Technically Speaking
Eileen Shaver Tuttle '86 had a lot to offer students when she came to campus recently to participate in a Career Development Center panel entitled "Women in Business." She has two jobs, two kids, and a thousand ideas. To keep herself really busy, she's also the president of the Convention and Visitors Bureau in her home of Marysville, Ohio.
When Karen Sheffield, assistant director of the College's Career Development Center, considered who should sit on the panel, Tuttle was an easy choice. "She's got true entrepreneurial spirit," says Sheffield. "Plus, she's a great communicator."
Tuttle works full-time as a marketing and communications manager with the Union Rural Electric Cooperative. And she and husband, Frank, started their own business called Digital Xesto. Frank, a high-school teacher who graduated from Kenyon in 1988, came up with the idea for the business when he was coaching soccer and swimming. He started creating video highlight reels of his athletes for fun. The videos proved so popular with players and parents that he starting thinking about making videos for other sports teams, corporations, and foundations.
Around the time the Tuttles began thinking about the new business, Eileen was laid off from her old job at a real estate development firm.
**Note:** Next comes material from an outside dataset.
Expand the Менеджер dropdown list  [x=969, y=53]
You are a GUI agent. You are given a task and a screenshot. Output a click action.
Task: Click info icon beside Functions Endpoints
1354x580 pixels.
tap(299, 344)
Today, she considers that a lucky break because it led to her current job at the electric cooperative and her work as comptroller at Digital Xesto.
"Frank and I sort of have the best of both worlds right now," she says. "He's in education, I'm in utilities, and those are two pretty safe areas. At the same time, we have the creative outlet of our own business." Digital Xesto, based in the Tuttle's home, has all of the latest digital video technology. Eileen writes the scripts. She and Frank share the camera and editing work.
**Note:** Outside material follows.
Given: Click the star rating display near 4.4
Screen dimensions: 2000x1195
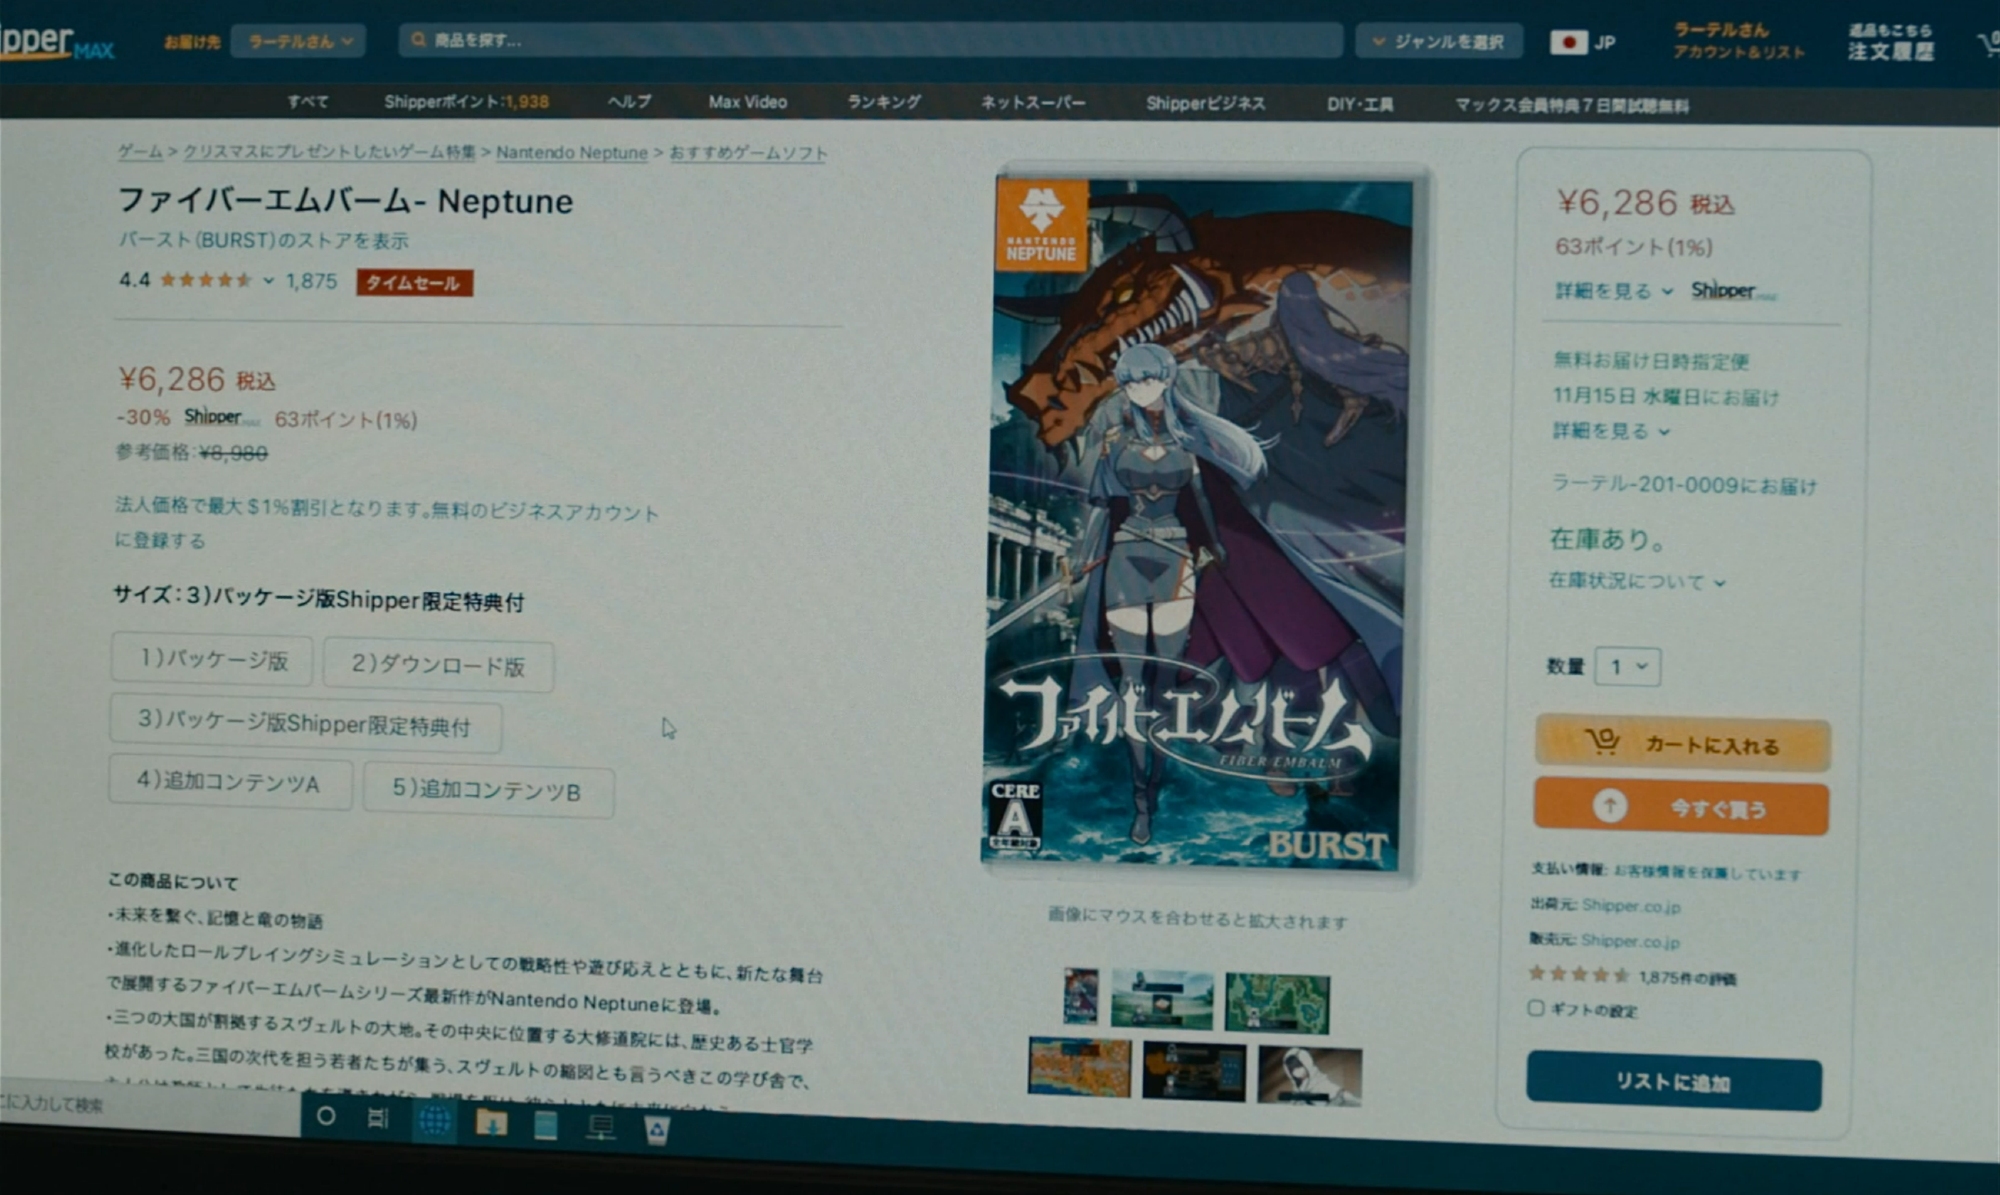Looking at the screenshot, I should pos(206,280).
Tuttle's ability to combine expertise in technology with writing began at Kenyon. When Eileen was a senior, her sister, Julia '89, was a first-year student. Among the items Julia brought with her to campus was a computer, still a somewhat exotic appliance in those days. Tuttle's father had been working as a computer programmer for the U.S. Army since the days of punch cards. But unlike her father and sister, Tuttle had always resisted technology.
"Then I started using that computer to write papers and the light went on," she says. "The way you could just move text around let me learn how to write. I was hooked. It didn't take her long to realize she had a knack for technology."
Tuttle grew up in the Washington, D.C., area, but has become an Ohioan. She lives in Marysville and loves the place so much she became president of the local Convention and Visitors Bureau. "I really think Kenyon gave me a predisposition for small town living," she says.